— Raw data —
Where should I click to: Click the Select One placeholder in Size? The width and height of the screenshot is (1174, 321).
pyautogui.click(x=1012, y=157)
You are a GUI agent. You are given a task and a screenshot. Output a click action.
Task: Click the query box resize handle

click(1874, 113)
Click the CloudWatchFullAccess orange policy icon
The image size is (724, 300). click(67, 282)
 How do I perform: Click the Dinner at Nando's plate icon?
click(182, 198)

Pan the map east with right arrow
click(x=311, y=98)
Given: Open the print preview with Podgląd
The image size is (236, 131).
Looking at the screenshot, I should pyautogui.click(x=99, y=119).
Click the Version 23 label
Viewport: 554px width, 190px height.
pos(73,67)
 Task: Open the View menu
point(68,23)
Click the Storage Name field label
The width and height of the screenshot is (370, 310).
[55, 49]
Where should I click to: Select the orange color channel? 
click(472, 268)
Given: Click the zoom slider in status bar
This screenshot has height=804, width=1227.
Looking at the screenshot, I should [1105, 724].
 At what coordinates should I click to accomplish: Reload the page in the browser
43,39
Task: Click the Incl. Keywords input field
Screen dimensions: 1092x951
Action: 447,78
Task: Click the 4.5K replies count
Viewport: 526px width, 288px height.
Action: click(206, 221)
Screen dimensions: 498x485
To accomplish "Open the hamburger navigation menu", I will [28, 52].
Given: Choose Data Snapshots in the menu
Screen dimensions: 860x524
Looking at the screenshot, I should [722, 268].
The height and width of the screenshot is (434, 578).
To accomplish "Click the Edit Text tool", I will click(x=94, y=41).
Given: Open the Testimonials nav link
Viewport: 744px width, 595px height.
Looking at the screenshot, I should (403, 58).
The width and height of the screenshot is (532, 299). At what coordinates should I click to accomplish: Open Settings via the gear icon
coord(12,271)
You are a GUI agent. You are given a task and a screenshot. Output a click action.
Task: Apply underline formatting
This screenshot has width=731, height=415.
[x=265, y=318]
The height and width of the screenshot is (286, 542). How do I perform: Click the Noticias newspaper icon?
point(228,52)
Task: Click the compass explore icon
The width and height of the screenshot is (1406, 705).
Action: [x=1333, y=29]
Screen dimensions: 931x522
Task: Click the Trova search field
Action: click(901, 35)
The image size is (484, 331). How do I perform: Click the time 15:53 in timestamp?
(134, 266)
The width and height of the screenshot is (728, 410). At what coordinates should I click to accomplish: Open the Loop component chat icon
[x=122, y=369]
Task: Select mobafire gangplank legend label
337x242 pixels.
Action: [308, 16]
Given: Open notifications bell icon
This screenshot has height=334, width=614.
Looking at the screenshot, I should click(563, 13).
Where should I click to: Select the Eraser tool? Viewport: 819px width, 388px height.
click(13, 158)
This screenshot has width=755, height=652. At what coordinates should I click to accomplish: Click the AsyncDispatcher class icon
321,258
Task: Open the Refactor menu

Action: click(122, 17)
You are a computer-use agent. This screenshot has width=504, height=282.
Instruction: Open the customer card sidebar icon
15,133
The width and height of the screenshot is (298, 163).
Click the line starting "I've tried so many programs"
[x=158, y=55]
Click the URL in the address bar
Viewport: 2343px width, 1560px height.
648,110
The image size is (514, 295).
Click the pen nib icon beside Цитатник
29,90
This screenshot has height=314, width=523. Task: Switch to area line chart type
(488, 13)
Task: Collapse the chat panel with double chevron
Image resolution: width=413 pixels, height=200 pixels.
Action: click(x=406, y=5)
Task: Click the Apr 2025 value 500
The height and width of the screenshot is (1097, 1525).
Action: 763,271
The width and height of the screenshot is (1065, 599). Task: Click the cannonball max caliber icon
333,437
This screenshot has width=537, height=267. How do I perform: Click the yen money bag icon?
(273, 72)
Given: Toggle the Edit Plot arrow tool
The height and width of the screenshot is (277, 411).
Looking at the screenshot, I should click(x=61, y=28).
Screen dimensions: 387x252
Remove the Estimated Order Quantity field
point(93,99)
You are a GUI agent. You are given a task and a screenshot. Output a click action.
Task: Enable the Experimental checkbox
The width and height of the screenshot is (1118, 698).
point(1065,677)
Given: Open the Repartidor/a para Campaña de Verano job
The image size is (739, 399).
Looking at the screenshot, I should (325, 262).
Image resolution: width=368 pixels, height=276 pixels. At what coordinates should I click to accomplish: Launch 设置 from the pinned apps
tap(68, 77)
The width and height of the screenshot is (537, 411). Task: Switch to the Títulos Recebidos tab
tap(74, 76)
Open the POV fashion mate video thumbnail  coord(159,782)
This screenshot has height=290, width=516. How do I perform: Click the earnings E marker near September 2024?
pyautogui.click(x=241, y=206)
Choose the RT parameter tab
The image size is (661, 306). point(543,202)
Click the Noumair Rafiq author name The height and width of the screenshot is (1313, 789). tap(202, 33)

— Requirement —
Pick out each line of the rows above that contains the word "Select", and copy every such line in full.

— Task output —
Where should I click to: Click the Select One placeholder in Size? The width and height of the screenshot is (1174, 321).
Where should I click to: Select the orange color channel? 
Task: Select mobafire gangplank legend label
Where should I click to: Select the Eraser tool? Viewport: 819px width, 388px height.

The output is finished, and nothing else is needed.